In the configurable IC passage, copy the part from "FIG. 4 is a" up to and including "produce output signals.", changing "two-dimensional array" to "2D array".

**Passage shown:**
++++++++++++++++++++
Configurable logic IC 10 contains memory elements 20 that can be loaded with configuration data using pads 14 and input-output circuitry 12. Once loaded, the memory elements 20 may each provide a corresponding static control output signal that controls the state of an associated logic component in configurable logic circuitry 18. Typically, the memory element output signals are used to control the gates of field-effect transistors. In the context of configurable integrated circuits, the memory elements 20 store configuration data and are sometimes referred to as configuration random-access memory (CRAM) cells. The configuration data programs the configurable logic 18 to perform the custom logic functions according to the circuit design.

FIG. 4 is a diagram of another illustrative example of a configurable integrated circuit (IC) 400. Configurable IC 400 is an example of an IC as disclosed herein, such as IC 100. As shown in FIG. 4, the configurable integrated circuit 400 includes a two-dimensional array of functional blocks, including logic array blocks (LABs) 410 and other functional blocks, such as random access memory (RAM) blocks 430 and digital signal processing (DSP) blocks 420, for example. Functional blocks, such as LABs 410, may include smaller programmable regions (e.g., logic elements, configurable logic blocks, or adaptive logic modules) that receive input signals and perform custom functions on the input signals to produce output signals.

In addition, the configurable integrated circuit 400 may have input/output elements (IOEs) 402 for driving signals off of configurable integrated circuit 400 and for receiving signals from other devices. Input/output elements 402 may include parallel input/output circuitry, serial data transceiver circuitry, differential receiver and transmitter circuitry, or other circuitry used to connect one integrated circuit to another integrated circuit. As shown, input/output elements 402 may be located around the periphery of the IC. If desired, the configurable integrated circuit 400 may have input/output elements 402 arranged in different ways. For example, input/output elements 402 may form one or more columns of input/output elements that may be located anywhere on the configurable integrated circuit 400 (e.g., distributed evenly across the width of the configurable integrated circuit). If desired, input/output elements 402 may form one or more rows of input/output elements (e.g., distributed across the height of the configurable integrated circuit). Alternatively, input/output elements 402 may form islands of input/output elements that may be distributed over the surface of the configurable integrated circuit 400 or clustered in selected areas.
++++++++++++++++++++
**Stored data:**
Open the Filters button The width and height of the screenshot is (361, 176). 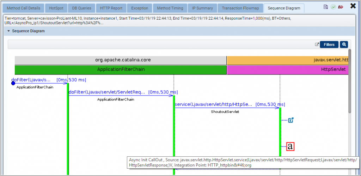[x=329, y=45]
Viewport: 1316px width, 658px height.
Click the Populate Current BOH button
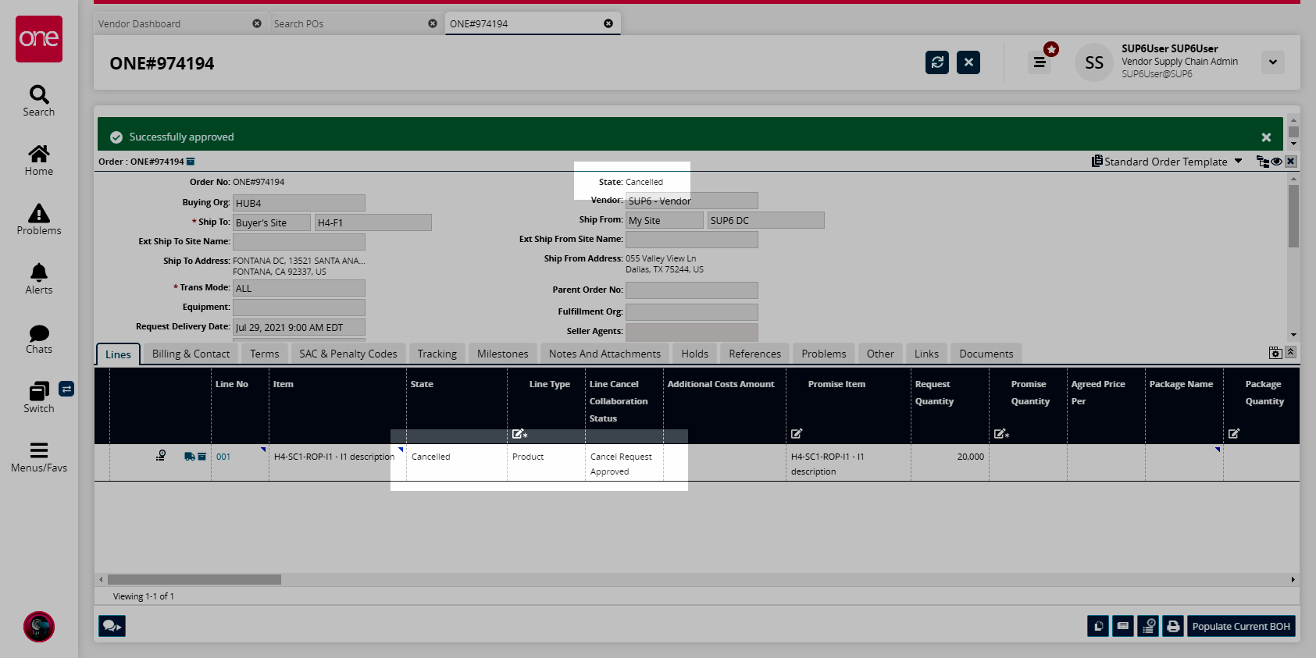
++++++++++++++++++++
**Reply:**
FIG. 4 is a diagram of another illustrative example of a configurable integrated circuit (IC) 400. Configurable IC 400 is an example of an IC as disclosed herein, such as IC 100. As shown in FIG. 4, the configurable integrated circuit 400 includes a 2D array of functional blocks, including logic array blocks (LABs) 410 and other functional blocks, such as random access memory (RAM) blocks 430 and digital signal processing (DSP) blocks 420, for example. Functional blocks, such as LABs 410, may include smaller programmable regions (e.g., logic elements, configurable logic blocks, or adaptive logic modules) that receive input signals and perform custom functions on the input signals to produce output signals.